Il decreto sul femminicio licenziato ieri mattina dalle commissioni I e II di Montecitorio è dunque pronto per andare in aula, cosa che si prevede già nei prossimi giorni alla Camera e poi al Senato. Deve infatti essere convertito in legge entro il 15 ottobre. Le modifiche sono state veramente notevoli, arrivando a modificare l’iniziale impianto emergenziale che era stato aspramente criticato dalle molti gruppi di donne che si occupano di violenza di genere e dalla rete dei centri antiviolenza.

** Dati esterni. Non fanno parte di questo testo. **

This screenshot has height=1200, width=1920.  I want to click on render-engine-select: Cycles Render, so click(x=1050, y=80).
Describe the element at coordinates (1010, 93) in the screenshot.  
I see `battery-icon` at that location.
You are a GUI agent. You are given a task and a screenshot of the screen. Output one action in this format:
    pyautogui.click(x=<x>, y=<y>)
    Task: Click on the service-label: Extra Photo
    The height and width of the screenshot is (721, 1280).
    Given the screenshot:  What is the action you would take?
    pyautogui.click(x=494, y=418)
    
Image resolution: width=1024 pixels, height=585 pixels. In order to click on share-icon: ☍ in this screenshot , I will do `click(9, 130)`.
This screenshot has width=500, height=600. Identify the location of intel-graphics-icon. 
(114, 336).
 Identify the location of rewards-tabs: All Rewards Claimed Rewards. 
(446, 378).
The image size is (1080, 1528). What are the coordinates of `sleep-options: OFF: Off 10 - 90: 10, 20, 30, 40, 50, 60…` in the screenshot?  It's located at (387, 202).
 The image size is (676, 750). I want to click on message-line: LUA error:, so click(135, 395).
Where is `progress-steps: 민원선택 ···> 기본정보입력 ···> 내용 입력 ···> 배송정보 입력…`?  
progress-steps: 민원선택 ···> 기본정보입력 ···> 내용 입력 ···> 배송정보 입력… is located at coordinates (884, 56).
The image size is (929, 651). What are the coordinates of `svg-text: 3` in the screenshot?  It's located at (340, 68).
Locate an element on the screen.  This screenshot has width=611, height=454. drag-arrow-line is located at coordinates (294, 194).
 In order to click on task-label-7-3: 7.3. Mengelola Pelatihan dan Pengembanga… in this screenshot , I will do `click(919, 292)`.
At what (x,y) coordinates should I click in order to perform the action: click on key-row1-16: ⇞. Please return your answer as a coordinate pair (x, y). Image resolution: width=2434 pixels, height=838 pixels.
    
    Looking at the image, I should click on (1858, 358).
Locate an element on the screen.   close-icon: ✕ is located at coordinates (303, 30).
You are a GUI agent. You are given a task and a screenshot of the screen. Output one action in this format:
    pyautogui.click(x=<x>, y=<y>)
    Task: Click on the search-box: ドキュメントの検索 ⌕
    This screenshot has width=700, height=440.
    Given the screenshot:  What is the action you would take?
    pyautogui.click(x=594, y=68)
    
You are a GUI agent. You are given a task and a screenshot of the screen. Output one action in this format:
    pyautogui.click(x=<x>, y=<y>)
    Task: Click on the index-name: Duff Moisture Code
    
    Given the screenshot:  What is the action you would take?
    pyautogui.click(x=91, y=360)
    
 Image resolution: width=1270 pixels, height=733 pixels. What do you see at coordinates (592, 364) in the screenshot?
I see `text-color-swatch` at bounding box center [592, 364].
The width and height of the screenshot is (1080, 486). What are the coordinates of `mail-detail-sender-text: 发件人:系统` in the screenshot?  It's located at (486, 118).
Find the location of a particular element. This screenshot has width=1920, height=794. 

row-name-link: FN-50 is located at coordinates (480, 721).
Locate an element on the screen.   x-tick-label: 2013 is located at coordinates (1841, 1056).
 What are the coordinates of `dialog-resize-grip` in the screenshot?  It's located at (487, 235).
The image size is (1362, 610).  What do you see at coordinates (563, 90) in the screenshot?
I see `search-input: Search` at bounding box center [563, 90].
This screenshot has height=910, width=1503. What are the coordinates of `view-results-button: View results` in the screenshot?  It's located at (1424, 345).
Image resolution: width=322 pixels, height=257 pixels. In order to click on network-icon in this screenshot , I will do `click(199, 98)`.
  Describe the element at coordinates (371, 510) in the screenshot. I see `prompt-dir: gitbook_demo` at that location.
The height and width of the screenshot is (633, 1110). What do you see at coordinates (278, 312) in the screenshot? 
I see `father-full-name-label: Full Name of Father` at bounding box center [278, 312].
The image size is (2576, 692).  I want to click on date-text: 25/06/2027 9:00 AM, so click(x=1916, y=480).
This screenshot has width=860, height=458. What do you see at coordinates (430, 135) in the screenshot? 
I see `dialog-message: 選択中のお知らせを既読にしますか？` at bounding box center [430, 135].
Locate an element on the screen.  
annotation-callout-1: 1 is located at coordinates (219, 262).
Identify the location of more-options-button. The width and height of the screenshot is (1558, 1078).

La prima modifica sostanziale è che i centri antiviolenza entrano da protagonisti nella legge e si aggiudicano la maggior parte degli stanziamenti per i quali è stata trovata una copertura. Si tratta di una cifra bassa, 30 milioni di euro, che intanto serviranno a non far chiudere i centri, riconoscendoli come strumenti essenziali a dare il necessario supporto alle donne che decidono di denunciare il marito, il fidanzato, il compagno, l’uomo che le opprime, le minaccia, le picchia. Perché – come dice Linda Laura Sabbadini, direttrice Istat e responsabile, all’interno della task force interministeriale antiviolenza messa in campo dall’ex ministra Idem, dell’osservatorio permanente sul fenomeno – gli omicidi di donne sono solo la punta dell’iceberg di un fenomeno molto più ampio e strutturato che è la violenza verso le donne, che nasce quasi sempre all’interno della coppia come desiderio di controllo, di possesso. Una violenza non solo fisica che spesso – dice ancora Sabbadini – le donne stentano a riconoscere.

Per questo è tanto importante l’altra fondamentale modifica alla legge sul femminicidio, legata alla revocabilità della denuncia della donna. Il testo iniziale non la prevedeva. «È un punto molto delicato su cui c’è stato un dibattito articolato negli anni tra le donne – riconosce Roberta Agostini – le posizioni anche all’interno delle associazioni non sono univoche e in commissione abbiamo trovato una formulazione che mi pare equilibrata». La querela della donna è revocabile ma non semplicemente strappando il foglio della denuncia in commissariato, solo all’interno del procedimento giudiziario, cioè davanti al giudice. Si procede d’ufficio, senza possibilità di revoca, solo nei casi più gravi di molestie e maltrattamenti gravi e ripetuti, cioè negli stessi casi previsti nella legge sullo stalking, legati oltre alle minacce di morte all’articolo 612 bis del codice di procedura penale.

RIEDUCAZIONE DEGLI UOMINI

Il nuovo testo è stato emendato anche introducendo il sostegno alle associazioni che si occupano del trattamento degli uomini che si sono macchiati di violenza verso le donne. «Non è possibile però che questi trattamenti siano visti come pena alternativa al carcere – è l’opinione di Roberta Agostini – o che possano essere utilizzati per sconti di pena per quanto siano utili a evitare recidive. Anche parlando con le associazioni che se ne occupano, ci sono ad esempio esperienze interessanti a Modena, è chiaro quanto sia importante che la scelta di essere aiutati sia fatta su base volontaria, sulla base della consapevolezza di un problema che raramente è psicologico o psichiatrico, più spesso viene da una cultura diffusa e radicata». Roberta Agostini è convinta che con gli emendamenti e le riformulazioni trovate ora «si tratti di un buon decreto, un risultato trovato grazie all’impegno del Pd in commissione e delle donne» e si augura a questo punto «una corsia preferenziale per convertirlo in legge velocemente».